_RECORDS FOR THIS EXERCISE_
+===+

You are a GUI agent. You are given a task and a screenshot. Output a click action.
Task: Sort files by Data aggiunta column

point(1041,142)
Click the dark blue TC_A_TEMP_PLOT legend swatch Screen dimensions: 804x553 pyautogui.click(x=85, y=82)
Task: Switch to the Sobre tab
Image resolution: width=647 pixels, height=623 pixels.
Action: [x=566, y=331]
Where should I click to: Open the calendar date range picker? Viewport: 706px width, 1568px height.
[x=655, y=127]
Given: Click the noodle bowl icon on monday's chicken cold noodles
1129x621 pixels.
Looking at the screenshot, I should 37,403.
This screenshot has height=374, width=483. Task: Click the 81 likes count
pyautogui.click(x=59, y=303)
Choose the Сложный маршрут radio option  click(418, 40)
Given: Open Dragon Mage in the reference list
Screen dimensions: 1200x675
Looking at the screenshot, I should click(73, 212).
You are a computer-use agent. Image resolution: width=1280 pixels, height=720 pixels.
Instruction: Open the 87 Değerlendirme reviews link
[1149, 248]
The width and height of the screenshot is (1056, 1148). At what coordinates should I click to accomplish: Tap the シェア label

+===+

_WHAT TO WORK ON_
Each line from the one containing "Screen dimensions: 1200x675" to the end of the records should be echoed exactly, and no other line.

_ANSWER BOX_
Screen dimensions: 1200x675
Looking at the screenshot, I should click(73, 212).
You are a computer-use agent. Image resolution: width=1280 pixels, height=720 pixels.
Instruction: Open the 87 Değerlendirme reviews link
[1149, 248]
The width and height of the screenshot is (1056, 1148). At what coordinates should I click to accomplish: Tap the シェア label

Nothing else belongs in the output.